Sayfa Metni:
= = = =

Ara

Modern Bilimin Temeli

Modern Bilimin Temeli

Modern Bilimin Temeli
Bilal Bahri Ceran

Modern dönemin başlangıcı olarak bilinen 17. yüzyıl ekonomik, siyâsal ve bilimsel açıdan pek çok keskin değişimin yaşandığı bir yüzyıldır. Bu yüzyıldaki değişimleri anlayabilmemiz için dönemin temel kurgu, düzen ve ideolojik yapısına bakılmalıdır. Bu dönemin anlaşılabilmesi için bilimin nereden, hangi kaynak yâhut kaynaklardan doğup hangi yolları tâkip ederek son halini aldığını ve alacağını, kendi döneminde kazandığı önemi şeffaf şekilde incelememiz gerekir. Ancak bunu başardıktan sonra sistematik bir şekilde modern bilime nasıl dönüştüğünü fark edebiliriz.

Medeniyetlerin bilimdeki parlak dönemleri Mısırlılar’ın yaklaşık M.Ö 1000 yıllarına, Yunanlılar’ın 6. yy, İslâm Medeniyeti’nin 18. yy’a kadar devâm etmiş; İslâm Medeniyeti’nin 1000 yıllık süreçte yaptığı keşif ve buluşlar “Modern Bilim”in temelini oluşturmuştur. 12.yy îtibâriyle Batı, Yunan ve İslâm Biliminden etkilenmeye başlamış, Batı’da İbn-i Sînâ (Avicenna), Fârâbî (Alpharabius), Bîrûnî (Alberuni) adıyla tanınmış okullarda tercüme yoluyla eserlerini kendi dillerine çevirmişler ve okutmuşlardır. Batı sâdece bu üç bilim adamını ve eserlerini tanımamış, bütün Müslüman bilim adamlarının eserlerini incelemiş, tercüme etmiştir.

= = = =

Kayıtlı Veriler:
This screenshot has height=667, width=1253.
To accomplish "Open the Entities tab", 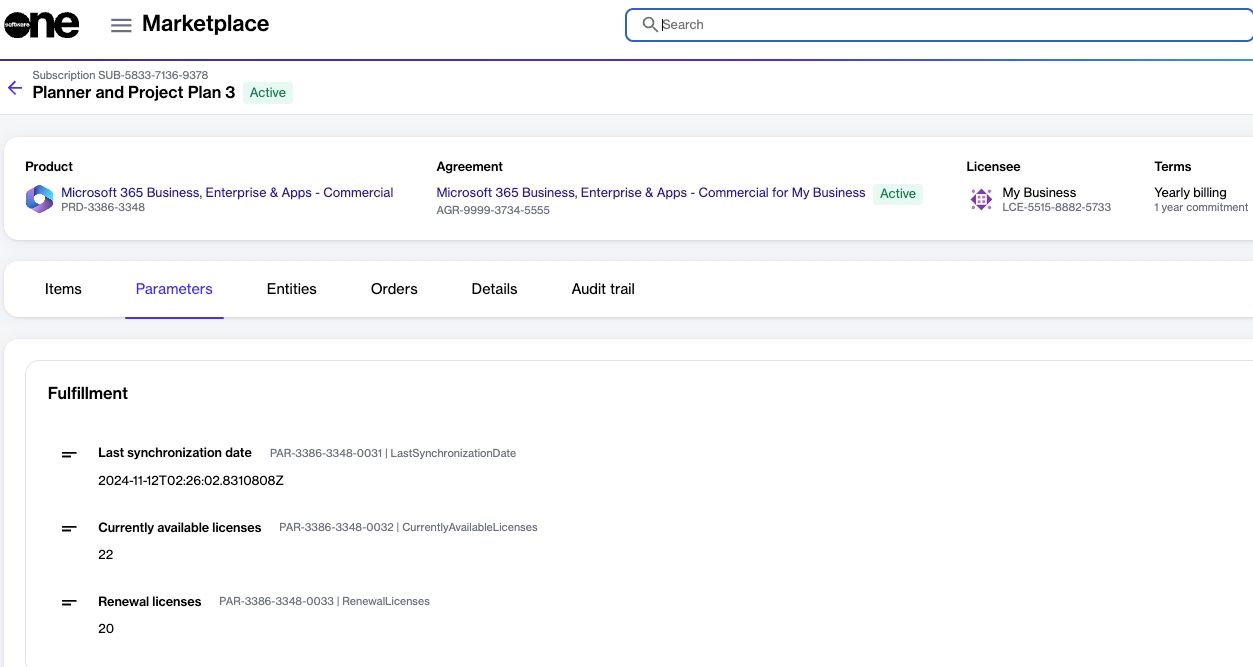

= = = =

Modern bilimin temeli üzerine olan sayfa metninde "Modern dönemin başlangıcı" ifadesinden "dönüştüğünü fark edebiliriz." ifadesine kadar olan bölümü, "şeffaf" yerine "açık" yazarak güncellenmiş haliyle ver.

Alıştırma Sonucu:
Modern dönemin başlangıcı olarak bilinen 17. yüzyıl ekonomik, siyâsal ve bilimsel açıdan pek çok keskin değişimin yaşandığı bir yüzyıldır. Bu yüzyıldaki değişimleri anlayabilmemiz için dönemin temel kurgu, düzen ve ideolojik yapısına bakılmalıdır. Bu dönemin anlaşılabilmesi için bilimin nereden, hangi kaynak yâhut kaynaklardan doğup hangi yolları tâkip ederek son halini aldığını ve alacağını, kendi döneminde kazandığı önemi açık şekilde incelememiz gerekir. Ancak bunu başardıktan sonra sistematik bir şekilde modern bilime nasıl dönüştüğünü fark edebiliriz.